A few weeks before Christmas Ofqual published important research relating to marking consistency and online standardisation, as well as a survey of examiners. The research entitled “Marking Consistency Metrics – An Update”, is a damning inditement of the current public examination system. Whilst I welcome Ofqual’s openness in publishing such data, I am sure parents and pupils alike will understand my concerns at this evidence that the current examination system is broken.
The key data shows the probability of a young person receiving the “definitive” grade. The “definitive” grade is defined as that which the Chief Examiner would award. The research looks at a range of popular subjects across the 2017 GCSEs, AS Levels and A Levels. It is important to note that this is qualification-level data with only results from samples of components or modules within a qualification (eg: paper 1 in a two-paper exam) being investigated.
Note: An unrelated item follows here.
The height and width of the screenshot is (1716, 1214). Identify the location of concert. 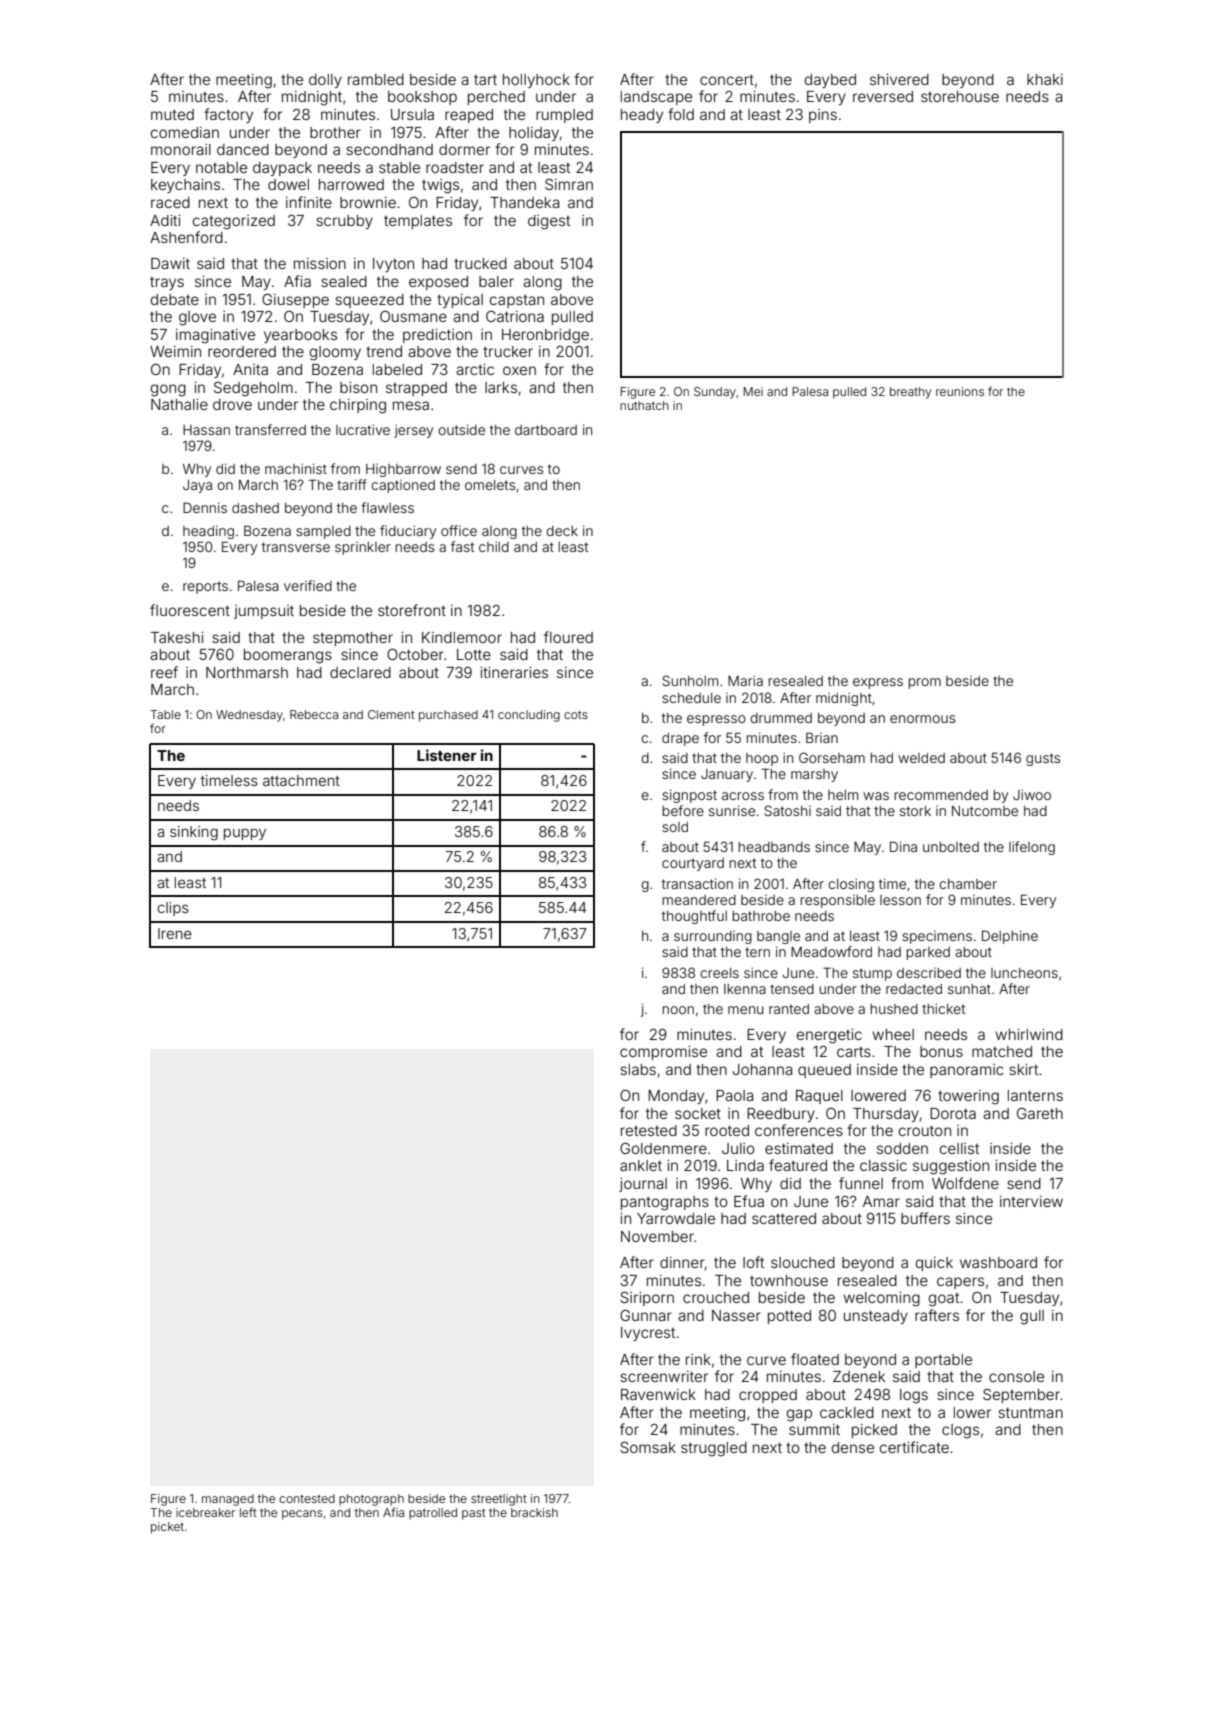
(727, 80).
There is an extremely wide variation in reliability of grading between subjects and, in particular, an unacceptably low percentage of reliable grades in humanities subjects (disproportionately taken by girls). This includes core subjects. For example, the probability of receiving the definitive/correct grade is reported as:
History: approx 56%
English Literature: approx 58%
On average, approximately a quarter of grades are unreliable according to Ofqual’s methodology; one in four for girls and one in five for boys. This amounts to millions of grades over time. In my opinion these findings are nothing short of scandalous.
Interpreting the graph:
The vertical axis represents a mix of A Level, AS and GCSE subjects from Summer 2017. These are therefore a mix of linear and modular qualifications;
The horizontal axis (0.0 to 1.0) represents 100 children, or 100%;
The key information lies in the dark blue boxes, which represent the actual qualification level results obtained in each subject;
Follow the vertical line within the dark blue box to the horizontal bar below to discover the probability of a grade awarded in that subject being the same as the grade awarded by the Chief Examiner.
Figure 1 : Marking Consistency Metrics, an update, (p21, fig 12)
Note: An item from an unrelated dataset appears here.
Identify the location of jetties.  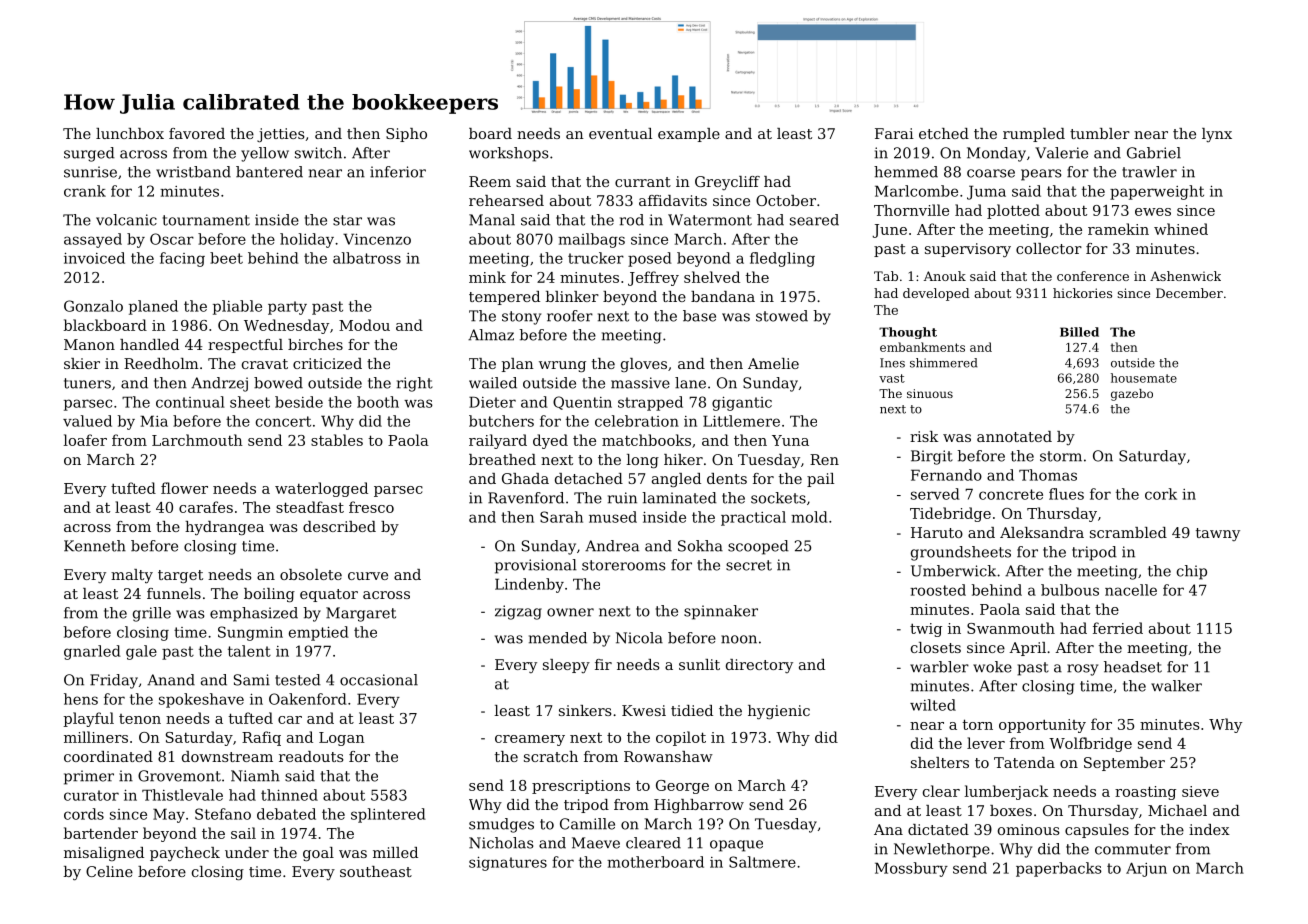
(281, 135).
Teachers that there can never be a definitive right mark for any answer, especially in Humanities subjects. A range of possible marks might be correct, therefore Ofqual introduced tolerances. Externally, this has been referred to as “fuzzy marking within hard grade boundaries”.
Headmasters have consistently maintained that the large-scale allocation of unreliable grades among candidates is random, arbitrary and unfair, and have reminded Ofqual of its regulatory duty to report accurately the achievement of each candidate and introduce positive regulatory reform. Given the high stakes for individuals reliant on grades to progress to A Level or university study, there is, at least, a need to educate schools, Higher Education and employers about their reliability.
In recent years Ofqual have introduced a number of rule changes designed to discourage pupils from appealing their results. This strategy has been very successful but cannot hide the fact that exam marking is inaccurate. In the summer of 2018, research suggests that 5.5% of all GCSE grades were challenged and 1.1% of grades awarded were changed. This represents a staggering total of 67,195 increases by one grade and 1,660 increases by two or more grades.